Dzyatlavichy is first recorded in 1566, when Stanislaw Andreyevich Davoyna, acting on behalf of his relative — the Voivode of Polotsk, Stanislaw Davoyna — sold the village of Dyatelovichy to the nobleman Pavel Podorewski. In 1567 the owner was required to furnish two mounted soldiers to the army of the Grand Duchy of Lithuania, implying that Dyatelovichy then comprised about 40 peasant households. It was the first noble estate in the Luninyets area that was not simply an appendage of a larger magnate domain. In 1578, 1580 and 1581 Dyatelovichy served as the manorial centre of an estate in Navahrudak County, owned by Mikalai Podorewski, with 60 tribute-paying peasant households.

The Podorewski family subsequently sold Dyatelovichy to Jakub Kuncewicz, a relative of Barbara Naruszewicz, from whom he had acquired the neighbouring estate of Luninyets. In 1618 Jakub Kuncewicz and his son Mikalai sold both Luninyets and Dyatelovichy to Konstanty Dolmat. By 1620 the estate comprised 68 land units (valoka); of these, 6.5 stood vacant, while the remainder belonged to 5 noble and 58 peasant households. A distinctive feature of the estate was the unusually large size of individual peasant holdings, a full valoka rather than the more typical half.

Konstanty Dolmat and his wife Anna, née Yurkovskaya, had no children; they bequeathed the villages of Dyatelovichy, Luninyets and Melyasnichu to the local Transfiguration church on condition that monks from the Kyiv Pechersk Lavra establish a men's monastery at Dyatelovichy, subordinate to the Patriarch of Constantinople and the Metropolitan of Kyiv. According to local tradition, Dolmat also stipulated that twelve monks should permanently care for no fewer than twelve orphans and provide assistance to twelve widows. Between 1622 and 1625 a wooden church dedicated to the Transfiguration was built on the monastery grounds, together with cells for the abbot and monks, a bakery, a granary, a storehouse and stables.

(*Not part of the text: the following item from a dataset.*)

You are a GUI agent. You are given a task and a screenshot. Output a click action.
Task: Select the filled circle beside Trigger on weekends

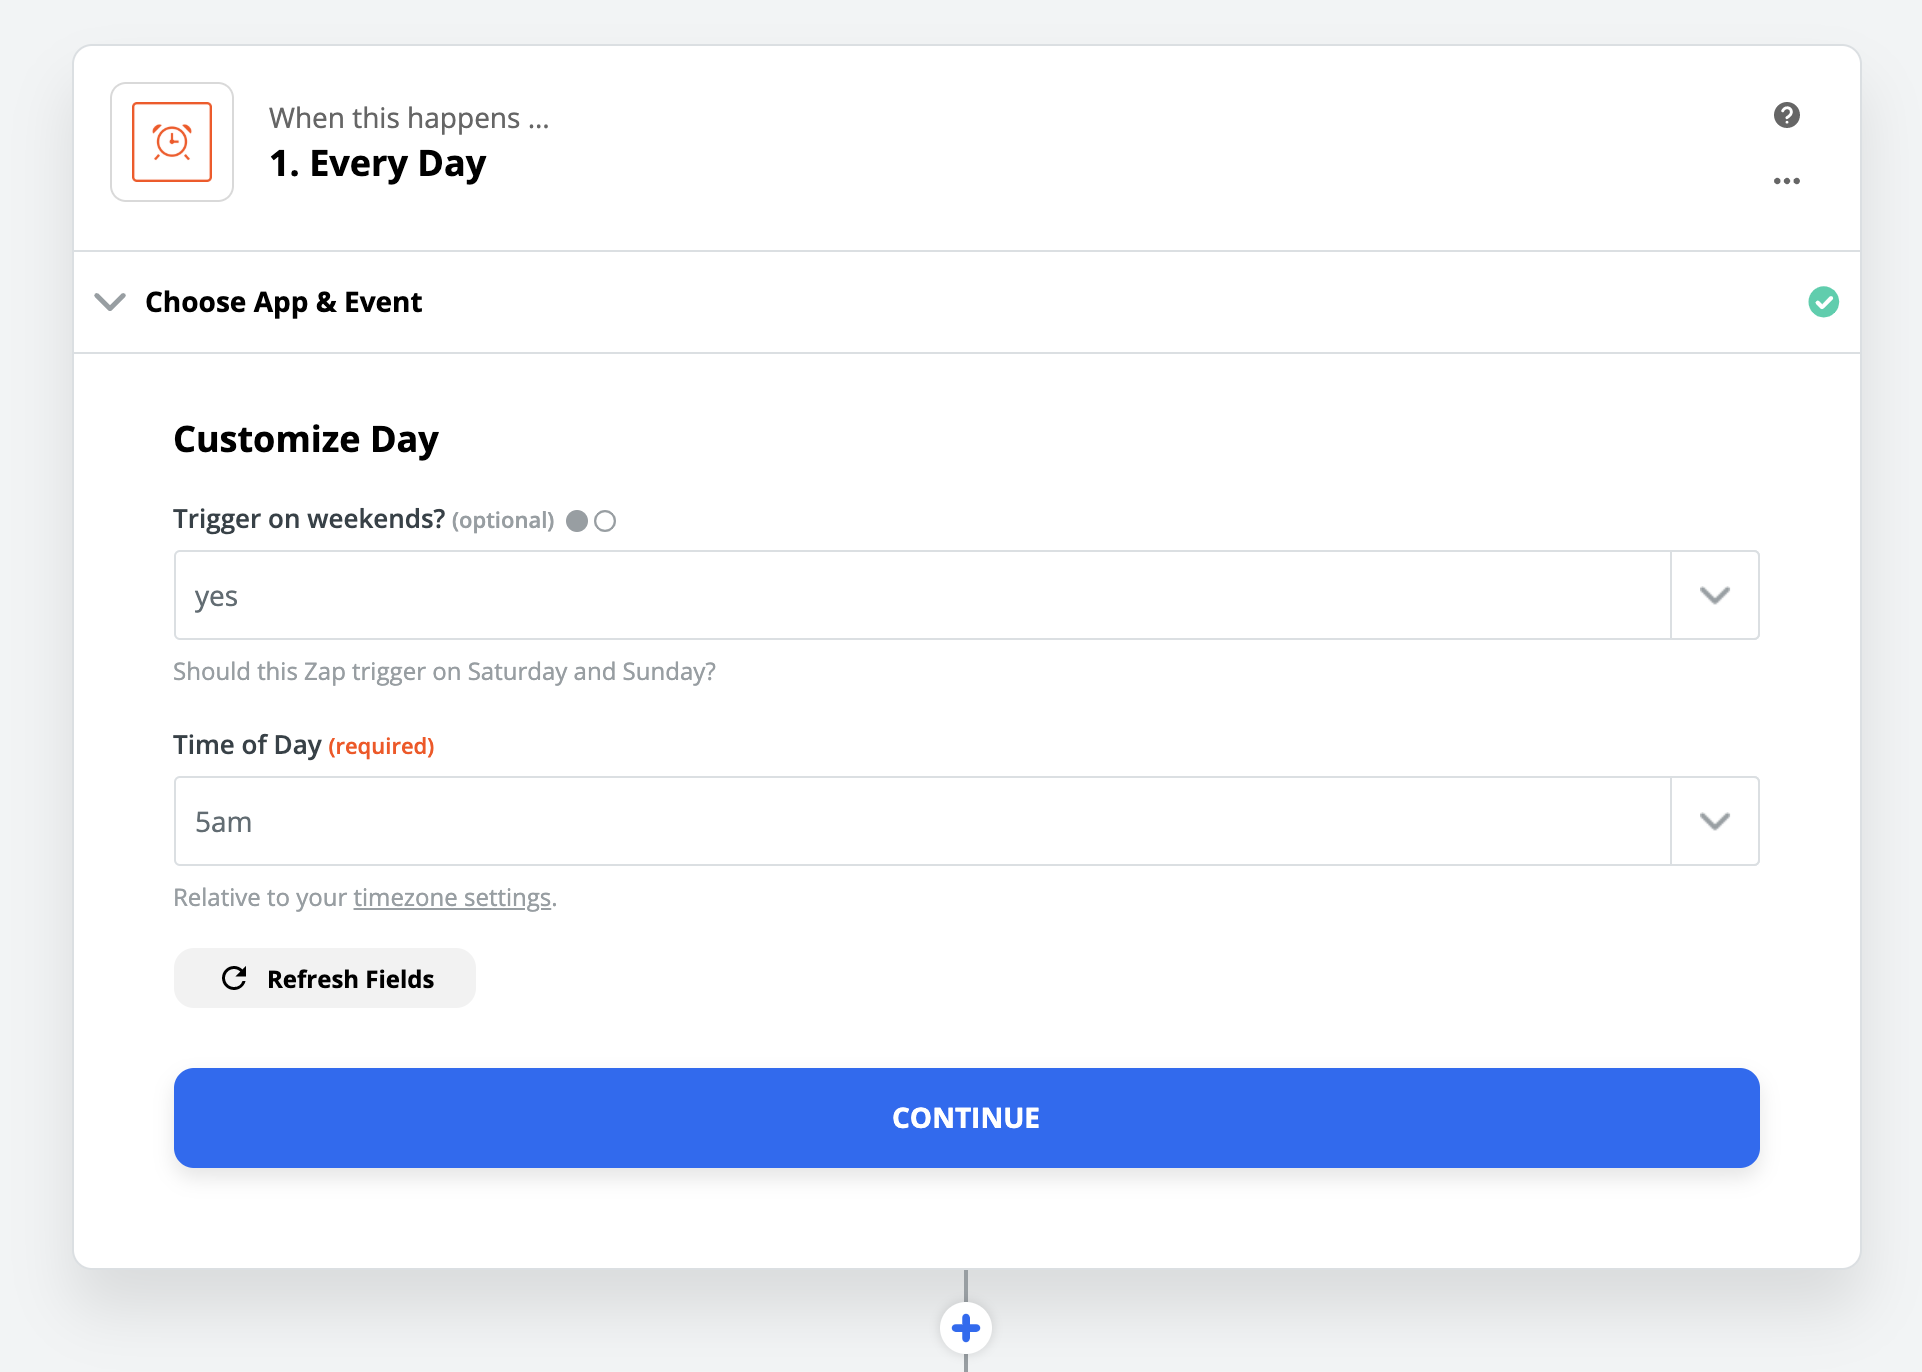[577, 521]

The New Cave Transfiguration Monastery became a centre of culture and education: it maintained a large library of early manuscripts and printed books, bookbinding and icon-painting workshops, and a "hospital" where the monks treated both their brethren and residents of neighbouring villages. Through the 17th and early 19th centuries the monastery supported itself by leasing out various buildings — an inn, a sawmill, a smithy, an apiary and, at times, entire villages. After the war of 1812 its economic activity gradually declined, though it continued to support neighbouring institutions, including the Sluck theological seminary, for some time. After 233 years, the monastery was closed in 1855.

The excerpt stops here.